___ Source data

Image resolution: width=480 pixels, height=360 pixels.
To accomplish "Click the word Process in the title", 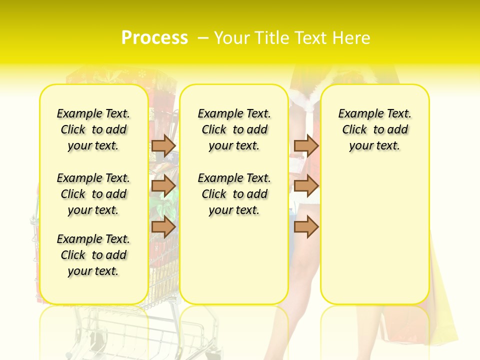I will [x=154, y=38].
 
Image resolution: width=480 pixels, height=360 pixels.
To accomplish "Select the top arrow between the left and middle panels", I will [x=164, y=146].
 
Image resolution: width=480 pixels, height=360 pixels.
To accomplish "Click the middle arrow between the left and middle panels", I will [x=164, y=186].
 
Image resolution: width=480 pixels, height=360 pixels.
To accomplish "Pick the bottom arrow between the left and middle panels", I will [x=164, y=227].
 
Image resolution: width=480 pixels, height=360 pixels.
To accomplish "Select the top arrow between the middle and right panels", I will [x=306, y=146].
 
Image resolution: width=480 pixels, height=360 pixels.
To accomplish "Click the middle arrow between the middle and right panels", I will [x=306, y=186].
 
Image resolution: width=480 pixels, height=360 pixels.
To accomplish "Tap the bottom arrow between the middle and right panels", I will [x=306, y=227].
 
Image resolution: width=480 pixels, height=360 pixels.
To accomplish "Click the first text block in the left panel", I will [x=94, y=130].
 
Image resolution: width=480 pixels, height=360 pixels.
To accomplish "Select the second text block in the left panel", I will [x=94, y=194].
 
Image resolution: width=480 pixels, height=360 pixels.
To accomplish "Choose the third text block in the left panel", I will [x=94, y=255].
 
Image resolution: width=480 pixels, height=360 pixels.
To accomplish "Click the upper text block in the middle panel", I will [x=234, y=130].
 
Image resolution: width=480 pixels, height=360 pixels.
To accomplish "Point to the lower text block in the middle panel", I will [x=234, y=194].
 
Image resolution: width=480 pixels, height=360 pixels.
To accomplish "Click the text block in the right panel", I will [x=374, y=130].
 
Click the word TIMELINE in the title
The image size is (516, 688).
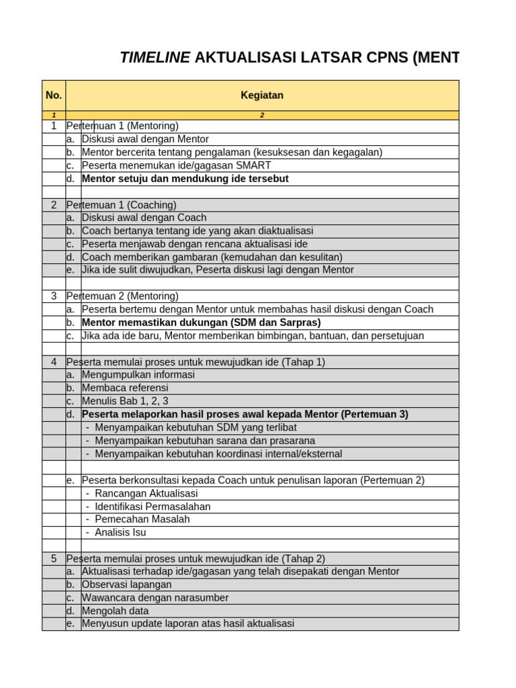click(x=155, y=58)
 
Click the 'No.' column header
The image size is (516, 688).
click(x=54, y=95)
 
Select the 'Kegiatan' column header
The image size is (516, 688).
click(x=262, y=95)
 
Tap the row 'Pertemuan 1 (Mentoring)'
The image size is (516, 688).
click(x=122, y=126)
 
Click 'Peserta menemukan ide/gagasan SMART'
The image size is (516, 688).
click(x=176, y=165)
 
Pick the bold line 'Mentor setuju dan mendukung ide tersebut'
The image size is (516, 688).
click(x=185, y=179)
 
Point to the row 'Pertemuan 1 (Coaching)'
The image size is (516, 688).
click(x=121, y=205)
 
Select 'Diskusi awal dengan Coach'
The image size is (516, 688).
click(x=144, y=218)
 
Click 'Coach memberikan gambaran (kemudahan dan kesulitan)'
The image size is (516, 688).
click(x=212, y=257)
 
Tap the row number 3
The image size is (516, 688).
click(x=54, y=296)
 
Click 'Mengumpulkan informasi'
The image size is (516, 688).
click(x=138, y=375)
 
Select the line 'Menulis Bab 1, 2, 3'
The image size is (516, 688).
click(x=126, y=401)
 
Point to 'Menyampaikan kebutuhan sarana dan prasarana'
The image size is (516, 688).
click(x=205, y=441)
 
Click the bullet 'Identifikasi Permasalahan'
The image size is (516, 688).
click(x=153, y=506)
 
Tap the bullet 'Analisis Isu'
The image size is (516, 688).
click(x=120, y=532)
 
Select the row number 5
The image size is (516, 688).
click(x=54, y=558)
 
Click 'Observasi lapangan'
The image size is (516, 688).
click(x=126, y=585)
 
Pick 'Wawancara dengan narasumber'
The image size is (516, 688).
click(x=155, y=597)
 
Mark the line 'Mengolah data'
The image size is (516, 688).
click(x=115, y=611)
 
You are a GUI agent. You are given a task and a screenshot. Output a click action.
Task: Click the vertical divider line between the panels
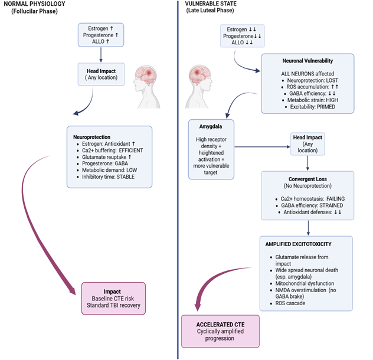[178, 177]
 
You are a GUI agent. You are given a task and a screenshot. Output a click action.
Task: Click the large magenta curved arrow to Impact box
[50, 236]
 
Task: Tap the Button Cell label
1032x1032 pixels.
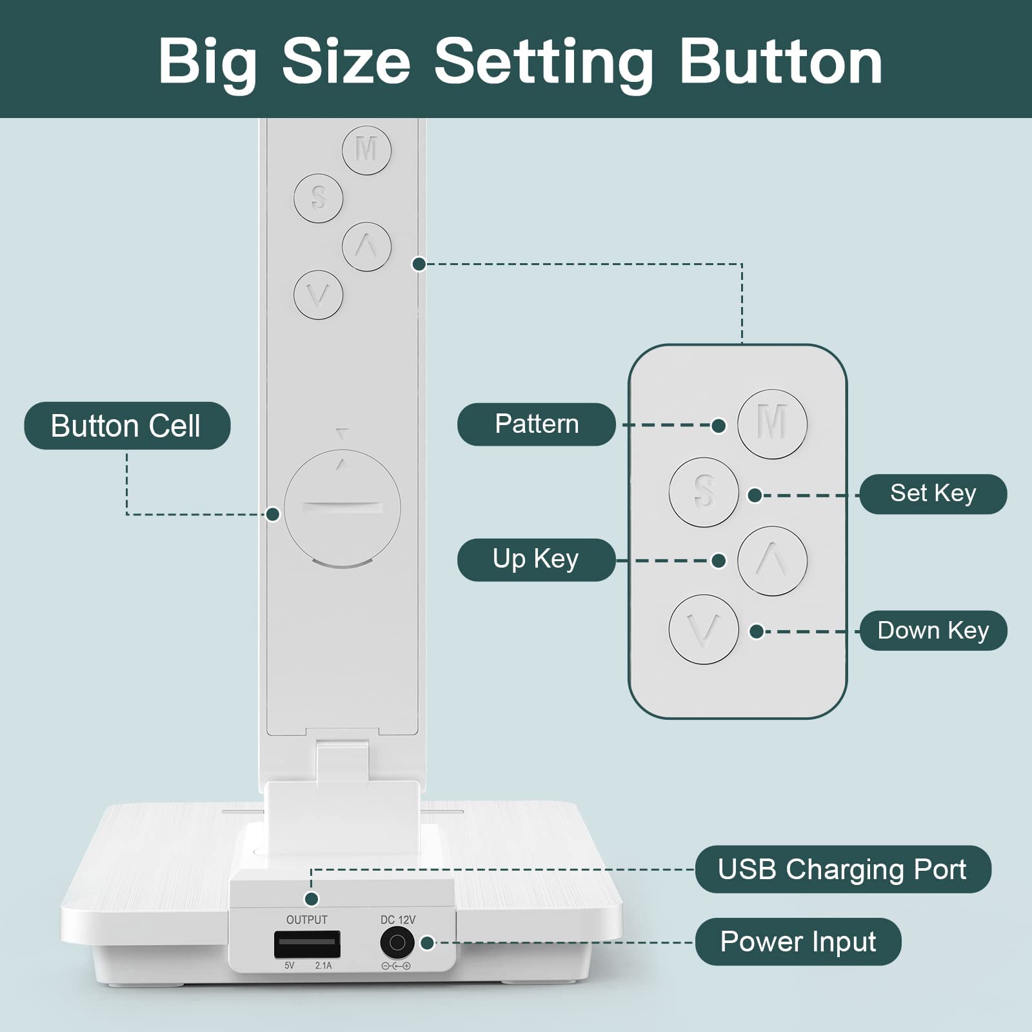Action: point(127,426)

______

Work instructions:
Rewrite the items from the one with "Point to 'Menyampaikan" through the end, both included, changing "bullet" to "marker" and leaving the rest as it is. Leave out the pictures.

Solution:
Point to 'Menyampaikan kebutuhan sarana dan prasarana'
The image size is (516, 688).
click(x=205, y=441)
 
Click the marker 'Identifikasi Permasalahan'
The image size is (516, 688).
click(x=153, y=506)
 
Tap the marker 'Analisis Isu'
The image size is (516, 688).
click(x=120, y=532)
 
Select the row number 5
The image size is (516, 688).
click(x=54, y=558)
 
Click 'Observasi lapangan'
The image size is (516, 688).
click(x=126, y=585)
 
Pick 'Wawancara dengan narasumber'
The image size is (516, 688).
click(x=155, y=597)
 
Mark the line 'Mengolah data'
The image size is (516, 688).
click(x=115, y=611)
 
You are a GUI agent. You are given a task and a screenshot. Output a click action.
Task: Click the vertical divider line between the panels
[178, 177]
 
You are a GUI agent. You are given a task and a screenshot. Output a click action.
Task: Click the large magenta curved arrow to Impact box
[50, 236]
 
Task: Tap the Button Cell label
1032x1032 pixels.
Action: point(127,426)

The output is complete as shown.